Tuesday, February 06, 2007

Female Chauvinist Pigs

I recall a book I read a few months ago by Ariel Levy, “Female Chauvinist Pigs”. She discusses the idea that there is a new idea of an “empowered” woman who is not only not afraid to take her clothes off or be sexually risqué, but also women who go to strip clubs with their boyfriends to look at other women taking their clothes off. Somehow all of this proves that a woman is not meek or prudish—it’s a statement of “confidence”. Levy questions this idea, and doubts that this is really any kind of feminism or empowerment. I think I would agree with her.

You might think that I’m a bit of a prude. I suppose I would say “yes” and “no” to that. In my opinion, there is nothing wrong with a woman wanting to be attractive, nothing wrong with the very real fact that heterosexual men like to look at women as a matter of course, and that women like to be looked at. There’s also nothing wrong with women being attracted to women, or men to men—when one gets past our external identities, all men and women are both Shiva-Shakti (i.e., have male and female qualities). Sexual fantasies, of any and all kinds, are very normal. However, I also cannot get sexually involved with someone just for the sake of having sex—there needs to be a deeper attraction, a sense of friendliness and compatibility as well. This is my “hang-up”, if you will.

I think I have been always concerned with the idea of “objectifying” women. Certainly attractiveness to the other person does play a role in “love” relationships, but the idea that your worth is judged by your face and your body type is nothing less than de-humanizing. At best, it has little to do with love. What is love? Something based on trust and respect, in the context of human relationships.
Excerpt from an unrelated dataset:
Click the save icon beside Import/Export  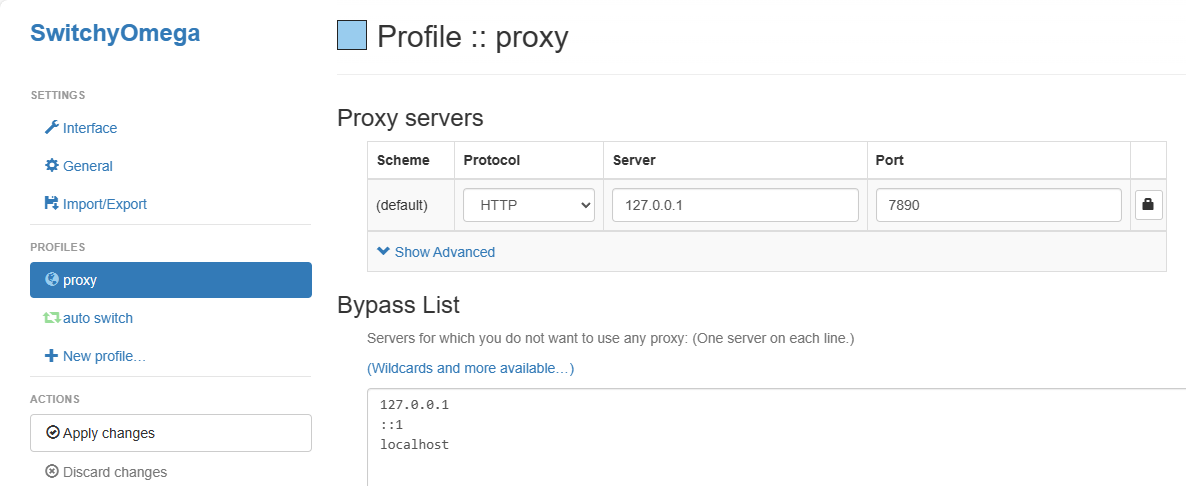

How do you respect someone who is just a sex object to you?

Levy talks about teenagers and the current environment of sex education. Sex is everywhere in the media, but the current line of thinking is that teenagers should be taught abstinence, rather than being introduced to concepts like birth control. Levy does ask what I consider to be the all-important question—why are we not equating sex with love? The message teens get is that to really be special or of value, they need to be sexy—but they shouldn’t have sex because it’s bad. Sex isn’t bad—it’s the separation of sex from love that can be bad, and lead to so much emotional damage.
Teenagers, however, are dealing with that great tsunami called “hormones”. Trying to stop that tsunami by just standing in front of it and saying “no” is ludicrous—you’ll be drowned instantly or lucky if you survive it. Some are disciplined enough to be abstinent (whatever that means), but one needs to face the reality of this use it as an opportunity to talk about what’s right about sexuality and sexual feelings, as well as the reality of the potential consequences.

This strict dichotomy between sexuality as raunchy and a stiff, controlling morality can’t possibly cause anything but a schizophrenia in the soul. How can anyone possibly learn to love someone else in this kind of environment? It is interesting that married couples no longer are in the majority in this country. If you have been broken in this way, how can you possibly love someone once that initial lust is gone?

The dichotomy has to disappear, and the only way to heal it is to accept whatever it is you feel without guilt, while learning respect for others and yourself.